Lets take the simplest example I can think of. We train a mdl for T iterations. After that we perturb the model with some noise that is dependent on the norm of the weights/params. Thus, the noise would be a function of W. However, I don’t actually want the framework/engine to take a derivative wrt to the added noise, I just want to train with some algorithm, then perturb it and then train again for another T. In pseudocode:
mdl = mdl + GaussNoise(0,0.25*mdl.W.norm(2)) # defintion of Op(mdl)
mdl.zero_grads() #hopefully this is the line that avoids that Op(mdl) is included in the backward pass
does it make sense in the context of this example at least?
As far as I understand, what Simone said is correct: the computational graph only considers operations between Variables and you are creating a new graph every iteration, since when you instantiate new Variables at the beginning of the training iteration, so it should be fine. Also, if you operate directly on the weight’s tensors (weight.data), it should not be included in the graph.
Taking your last example, I think you should change it to use W.data property if you want to be sure. Also, I don’t think mdl.zero_grads() is doing anything where it is, because you haven’t called backward() yet to calculate the gradients anywhere. However, you should make sure train_for_T_iterations function does call zero_grads() before calling backward(), but I believe you are already doing it, otherwise you would be always considering the past iterations’ gradients.
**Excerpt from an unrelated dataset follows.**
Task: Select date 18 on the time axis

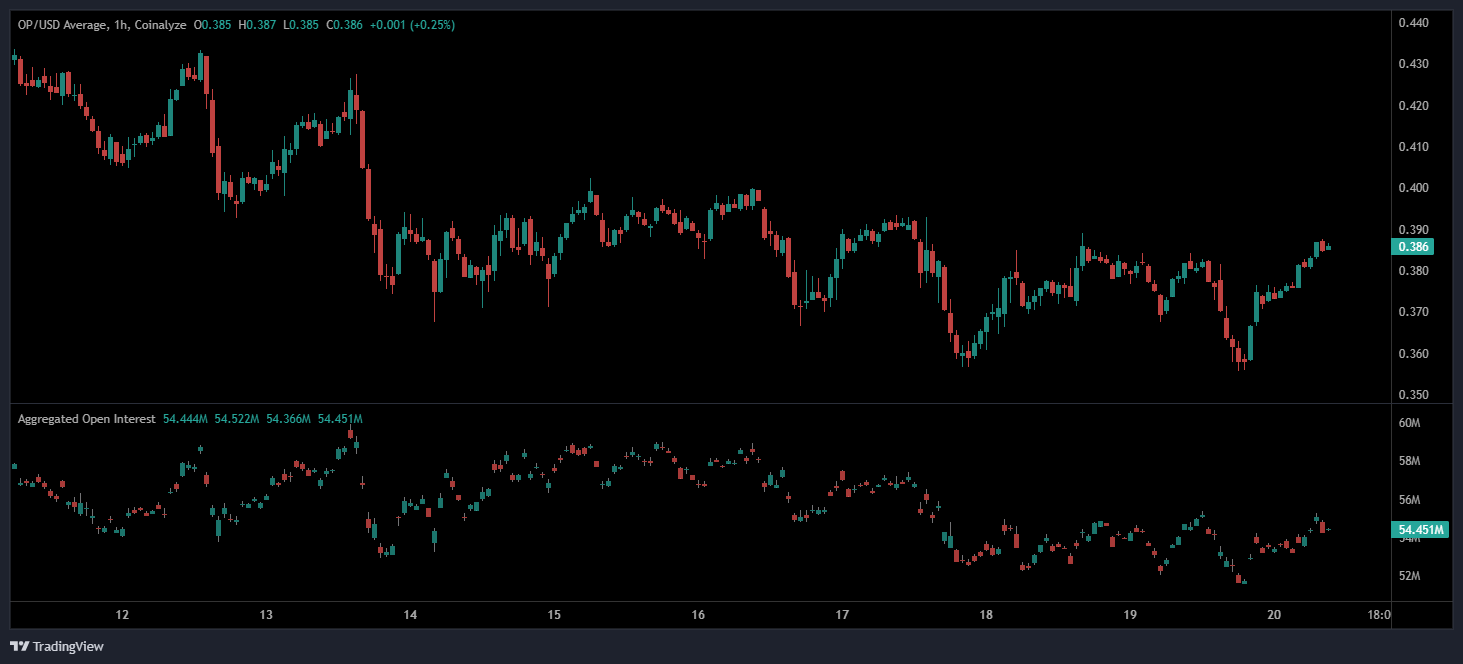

Actually, do you mind spelling out one detail that is particularly confusing to me? When we loop and do SGD, when exactly are new computation graphs created? I think thats the part that is confusing to me and even made me post the following question:
however it seems that the answer to is is just “acting on mdl.W.data does not add things to the computation graph”. Then when is the computational graph formed?
Actually, to make it clear this is the code I plan to run:
for i in range(nb_iter):
# Forward pass: compute predicted Y using operations on Variables
batch_xs, batch_ys = get_batch2(data.X_train,data.Y_train,M,dtype) # [M, D], [M, 1]
## FORWARD PASS
y_pred = mdl.forward(batch_xs)
batch_loss = (1/M)*(y_pred - batch_ys).pow(2).sum()
## BACKARD PASS
batch_loss.backward() # Use autograd to compute the backward pass. Now w will have gradients
## SGD update
for W in mdl.parameters():
delta = eta*W.grad.data
W.data.copy_(W.data - delta) # W - eta*g + A*gdl_eps
## Manually zero the gradients after updating weights
## DO OP that should NOT be part of the computation graph
if i % 100 == 0:
in the above code when exactly is a new computation graph created?
Am I right to assume you are getting your data wrapped in Variables when you call get_batch2?
As far as I understand, a new computational graph is constructed when you instantiate new Variables (leaf variables) and do operations on them. Everytime you reuse the variable names, you get new objects and, hence, a new computational graph will be constructed to record the operations you are executing.